Forcing the whole nation to buy health insurance turns out to be quite profitable
Paul Joseph Watson
October 1, 2013
It turns out that forcing millions of Americans to buy health insurance is quite profitable for the giant health insurance companies that helped write Obamacare – health insurance providers across the board saw their stock prices soar today.
On the first day that new insurance exchanges were made available to Americans, companies like WellPoint Inc. and Molina Healthcare Inc. saw their stocks gain over 2.5%.
It’s unsurprising that large health insurance companies are enjoying the fruits of mandatory Obamacare regulations, since they helped write them in the first place.
WellPoint’s performance today will surely be celebrated by its former Vice President Liz Fowler, who wrote the 87-page white paper that was the foundation of Obamacare. After it was passed, Senator Max Baucus profusely thanked Fowler for being personally responsible for crafting the Affordable Health Care Act. Politico described her as a “major player” in getting the bill through Congress.
WellPoint Inc. is the nation’s second largest health insurer and is responsible for operating Blue Cross Blue Shield licenses.

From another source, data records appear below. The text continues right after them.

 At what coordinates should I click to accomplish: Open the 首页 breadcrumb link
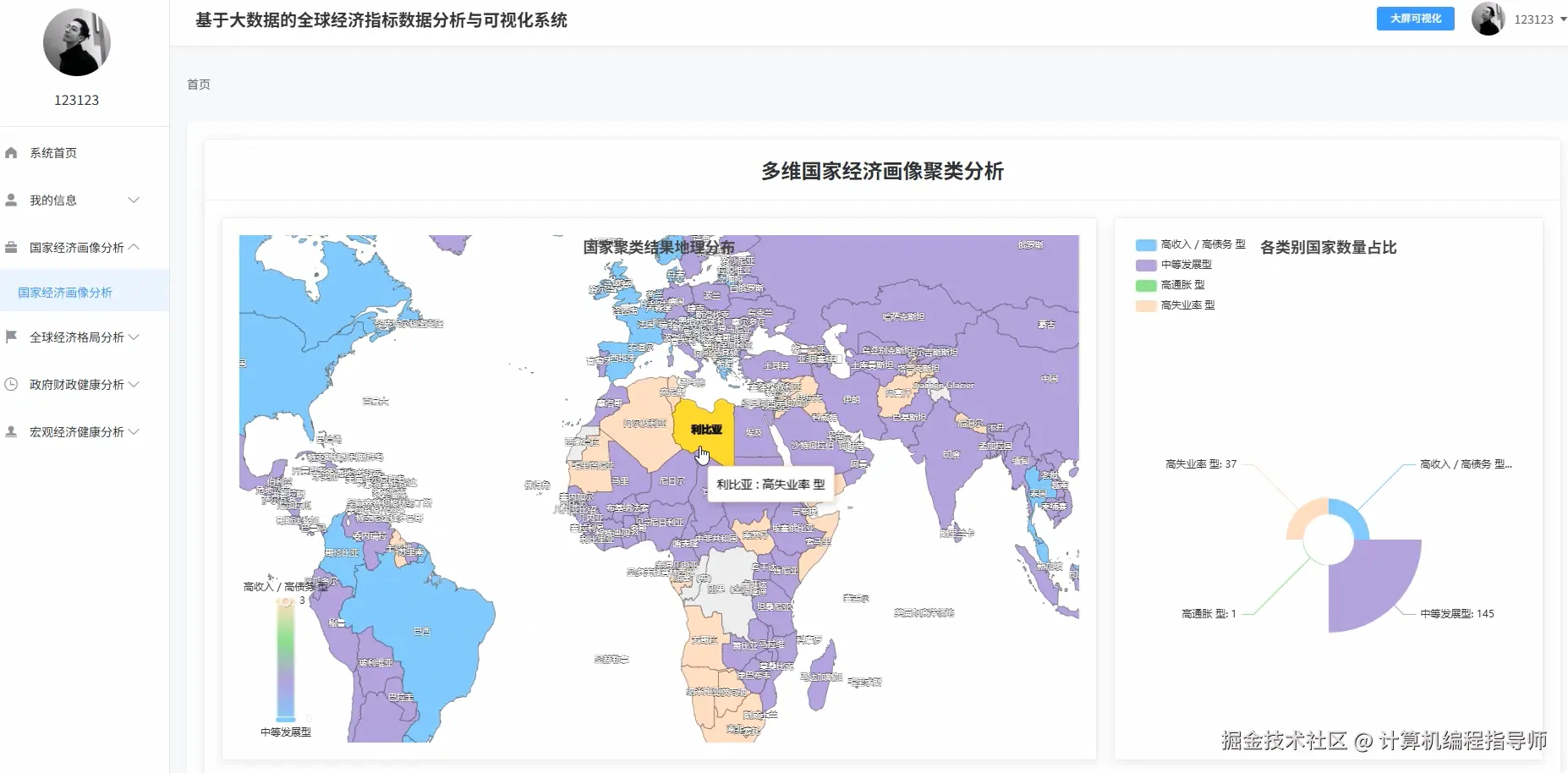[x=198, y=84]
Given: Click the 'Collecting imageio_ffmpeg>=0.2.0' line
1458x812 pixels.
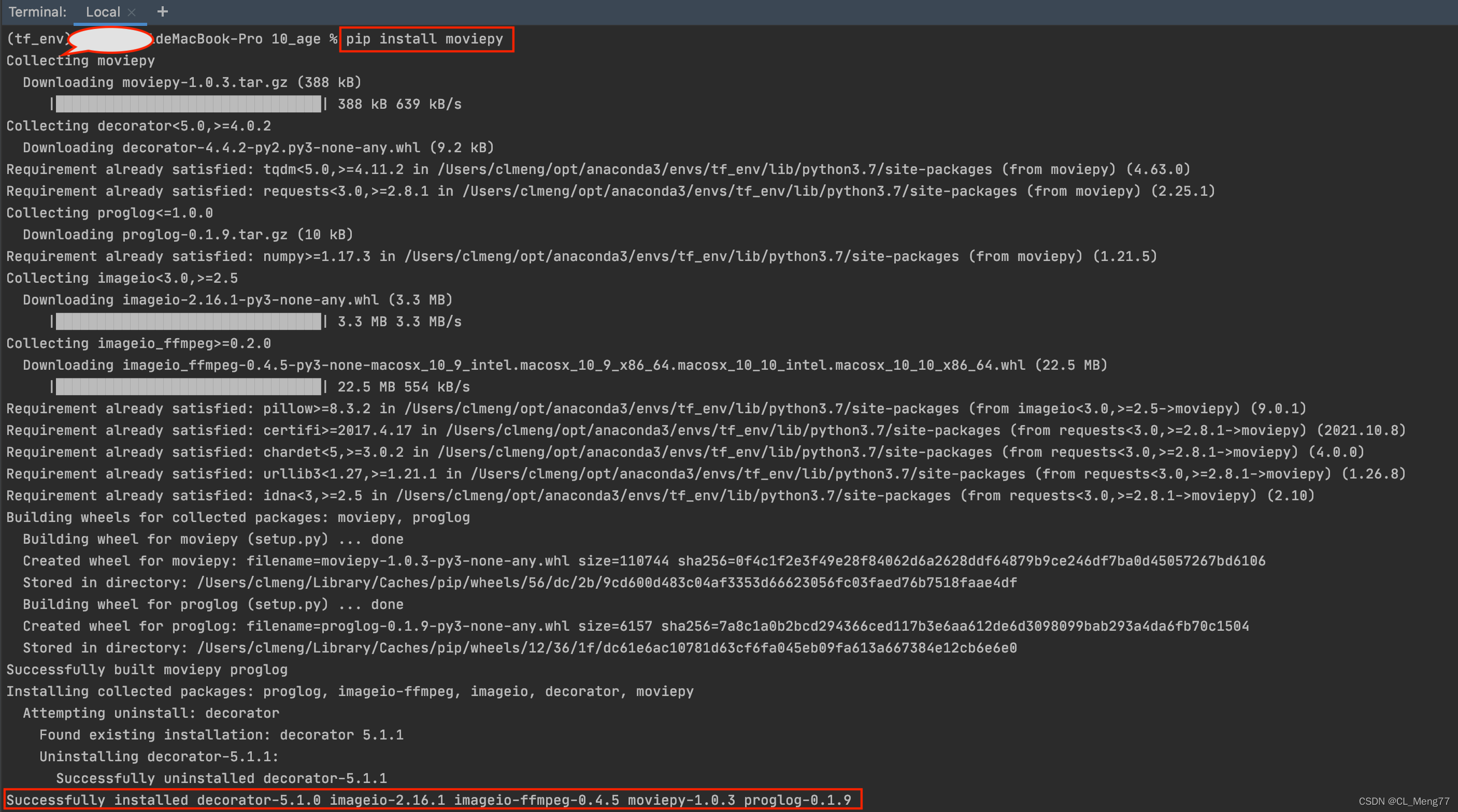Looking at the screenshot, I should point(138,343).
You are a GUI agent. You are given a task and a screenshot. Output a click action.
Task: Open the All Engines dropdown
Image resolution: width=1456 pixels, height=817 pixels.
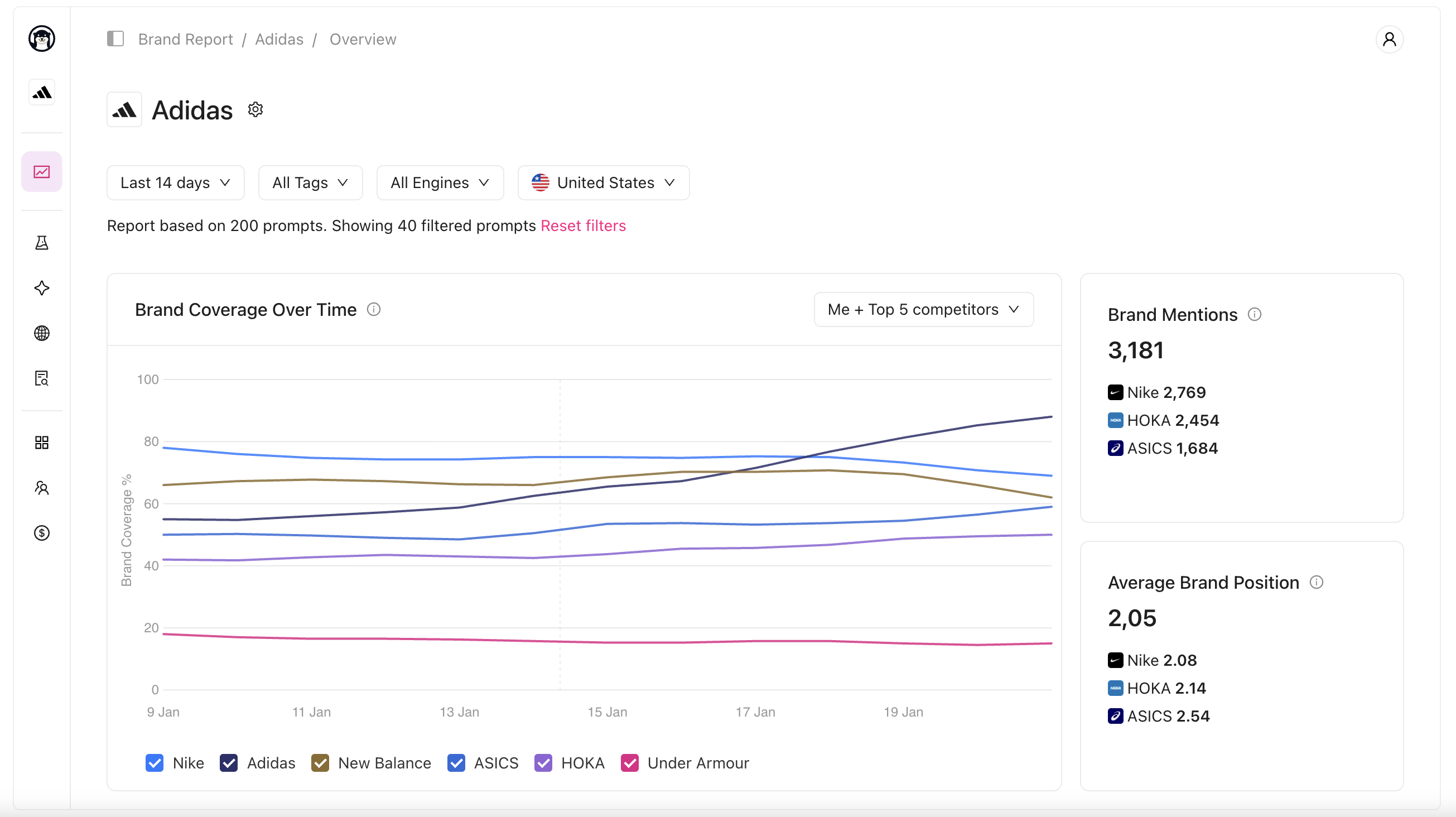click(440, 182)
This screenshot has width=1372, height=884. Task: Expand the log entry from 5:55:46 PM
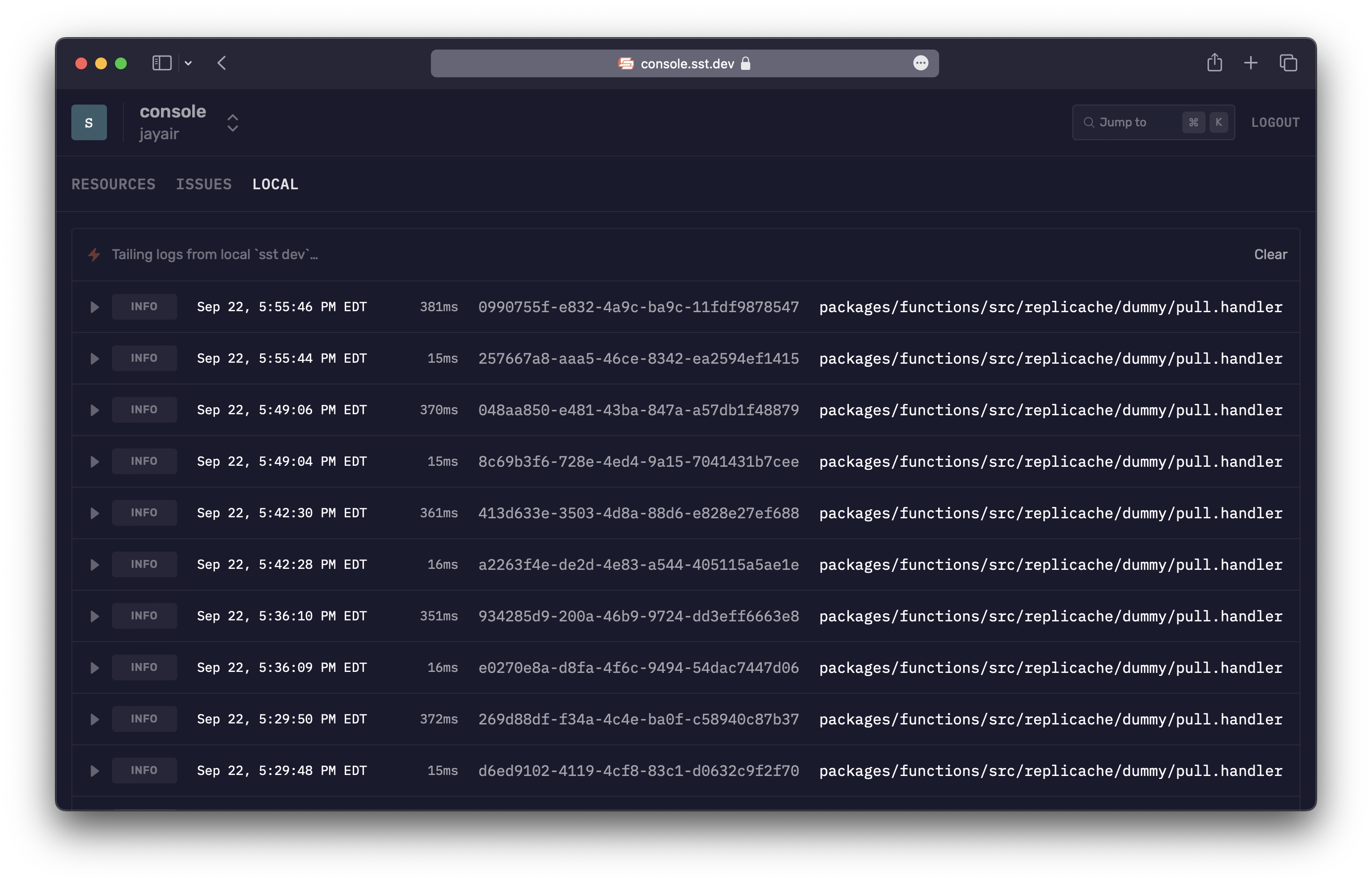point(95,307)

Others companies like United Healthgroup Incorporated (America’s largest health insurance provider) and Cigna Corp also enjoyed spikes today in excess of 1.5%.
The gains all surpassed the Nasdaq’s overall daily rise of around 1%.
As we previously documented, virtually all of the major health insurance companies have seen their stock prices continually climb since Obama signed the Affordable Care Act into law in 2010.